Über sich selbst macht Sima Samar, die auf Einladung der Frauenrechtsorganisation Terre des Femmes nach Berlin kam, nicht viele Worte. Diskriminierung hat sie seit ihrer Jugend gleich zweifach erfahren - als Frau in Afghanistan und als Angehörige der Hazara-Minderheit. Ihr Vater erlaubte ihr nicht zu studieren. Erst nach ihrer Heirat konnte sie ein Medizinstudium aufnehmen. Nach dem Putsch der pro-sowjetischen Regierung wurde ihr Mann eines Nachts abgeholt und verschwand. Dann kam die Invasion der sowjetischen Truppen, der Krieg begann. Die junge Witwe ging mit ihrem Sohn ins Hazara-Gebiet zurück, wo es zu der Zeit keine Krankenhäuser gab. Aber die Ärztin blieb, gerade deswegen. Seit 1984 lebt Sima Samar im pakistanischen Exil.

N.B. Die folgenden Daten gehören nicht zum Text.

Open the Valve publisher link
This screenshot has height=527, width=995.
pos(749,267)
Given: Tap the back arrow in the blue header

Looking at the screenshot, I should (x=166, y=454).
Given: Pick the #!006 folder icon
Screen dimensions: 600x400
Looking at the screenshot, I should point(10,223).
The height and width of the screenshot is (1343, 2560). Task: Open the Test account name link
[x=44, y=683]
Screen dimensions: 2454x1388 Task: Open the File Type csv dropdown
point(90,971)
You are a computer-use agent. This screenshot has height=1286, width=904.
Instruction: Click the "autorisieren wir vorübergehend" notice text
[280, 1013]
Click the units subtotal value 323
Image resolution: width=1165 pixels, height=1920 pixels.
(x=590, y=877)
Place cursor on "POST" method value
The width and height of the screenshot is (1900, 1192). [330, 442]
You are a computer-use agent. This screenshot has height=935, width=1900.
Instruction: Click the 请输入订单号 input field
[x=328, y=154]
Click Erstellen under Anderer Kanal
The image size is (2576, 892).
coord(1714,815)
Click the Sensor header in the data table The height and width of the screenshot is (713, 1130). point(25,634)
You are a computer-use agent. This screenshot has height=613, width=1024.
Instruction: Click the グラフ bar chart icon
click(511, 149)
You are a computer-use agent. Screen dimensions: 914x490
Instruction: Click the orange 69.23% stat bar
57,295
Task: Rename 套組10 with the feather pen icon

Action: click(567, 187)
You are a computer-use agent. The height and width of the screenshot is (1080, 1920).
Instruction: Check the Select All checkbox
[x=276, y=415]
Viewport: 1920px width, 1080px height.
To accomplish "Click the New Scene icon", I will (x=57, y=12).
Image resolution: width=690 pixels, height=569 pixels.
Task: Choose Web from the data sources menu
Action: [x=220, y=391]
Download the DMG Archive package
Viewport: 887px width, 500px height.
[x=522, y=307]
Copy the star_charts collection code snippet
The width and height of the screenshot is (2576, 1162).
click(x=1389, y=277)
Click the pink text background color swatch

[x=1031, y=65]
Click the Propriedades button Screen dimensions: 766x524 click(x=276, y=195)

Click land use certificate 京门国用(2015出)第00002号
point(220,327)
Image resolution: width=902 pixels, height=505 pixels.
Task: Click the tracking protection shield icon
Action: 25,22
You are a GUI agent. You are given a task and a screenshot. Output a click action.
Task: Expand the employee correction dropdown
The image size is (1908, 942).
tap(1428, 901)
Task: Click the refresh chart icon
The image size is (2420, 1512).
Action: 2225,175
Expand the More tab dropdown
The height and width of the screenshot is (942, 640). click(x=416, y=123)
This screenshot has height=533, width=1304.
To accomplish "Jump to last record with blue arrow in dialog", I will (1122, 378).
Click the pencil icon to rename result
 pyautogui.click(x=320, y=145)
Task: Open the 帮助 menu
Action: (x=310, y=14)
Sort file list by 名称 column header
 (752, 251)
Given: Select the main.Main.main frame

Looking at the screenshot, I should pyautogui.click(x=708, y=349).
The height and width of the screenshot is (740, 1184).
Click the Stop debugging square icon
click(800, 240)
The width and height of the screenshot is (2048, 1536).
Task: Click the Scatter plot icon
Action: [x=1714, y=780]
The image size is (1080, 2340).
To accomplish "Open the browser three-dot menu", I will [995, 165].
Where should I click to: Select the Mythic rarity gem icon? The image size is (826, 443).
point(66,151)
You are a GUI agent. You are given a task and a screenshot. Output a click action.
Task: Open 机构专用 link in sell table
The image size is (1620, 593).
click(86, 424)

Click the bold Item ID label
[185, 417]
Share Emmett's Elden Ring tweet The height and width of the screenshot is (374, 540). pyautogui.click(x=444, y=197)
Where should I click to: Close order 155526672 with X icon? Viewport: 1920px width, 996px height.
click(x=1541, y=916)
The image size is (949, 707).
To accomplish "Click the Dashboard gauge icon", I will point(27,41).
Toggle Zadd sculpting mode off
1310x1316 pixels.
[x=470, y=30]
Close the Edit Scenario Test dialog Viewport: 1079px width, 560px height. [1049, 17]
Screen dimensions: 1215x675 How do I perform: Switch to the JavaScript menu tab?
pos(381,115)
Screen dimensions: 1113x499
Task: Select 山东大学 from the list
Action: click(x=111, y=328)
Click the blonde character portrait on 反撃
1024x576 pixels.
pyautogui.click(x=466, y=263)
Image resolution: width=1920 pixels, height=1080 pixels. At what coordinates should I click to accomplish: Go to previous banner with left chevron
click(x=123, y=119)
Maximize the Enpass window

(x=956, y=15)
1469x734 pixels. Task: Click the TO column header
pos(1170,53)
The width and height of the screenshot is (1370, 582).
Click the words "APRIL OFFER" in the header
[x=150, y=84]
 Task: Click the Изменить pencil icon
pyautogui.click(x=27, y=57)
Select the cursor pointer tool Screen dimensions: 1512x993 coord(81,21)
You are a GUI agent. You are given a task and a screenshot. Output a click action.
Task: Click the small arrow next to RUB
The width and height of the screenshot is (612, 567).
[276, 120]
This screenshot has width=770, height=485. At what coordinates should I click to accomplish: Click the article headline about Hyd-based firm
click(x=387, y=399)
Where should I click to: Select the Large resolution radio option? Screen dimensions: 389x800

Auch dort machte sie sich unter den Islamisten und den Mujahedin Feinde, als sie in Quetta zwei Krankenhäuser für afghanische Flüchtlingsfrauen gründete. Drohungen und Verleumdungen waren an der Tagesordnung. "Sie wollten mich entmutigen, aber ich hatte entschieden, diese Arbeit zu machen", sagt sie. Nach Afghanistan zu reisen ist ihr inzwischen zu gefährlich. Dabei geht es ihr nicht so sehr um ihre persönliche Sicherheit: "Aber wenn sie mich töten, beenden sie damit meine ganze Arbeit."

Die Angriffe der USA auf Afghanistan lehnt die engagierte Ärztin entschieden ab. Osama bin Laden könnten die Amerikaner mit Bomben nicht treffen, sagt sie. "Sie sollten einen besseren Weg finden und nicht das Land zerstören." Sie fürchtet, dass die Afghanen von humanitärer Hilfe abgeschnitten werden. Ihre Krankenhäuser und Schulen bleiben trotz der Angriffe geöffnet, sie liegen weit entfernt von möglichen Zielen wie Flughäfen oder terroristischen Ausbildungslagern. So können die Mädchen in Jaghori weiter zur Schule gehen. Auch wenn die Zukunft des Landes ungewiss ist, von einem ist Sima Samar überzeugt: "Der einzige Weg, die Gesellschaft zu ändern, ist durch Bildung."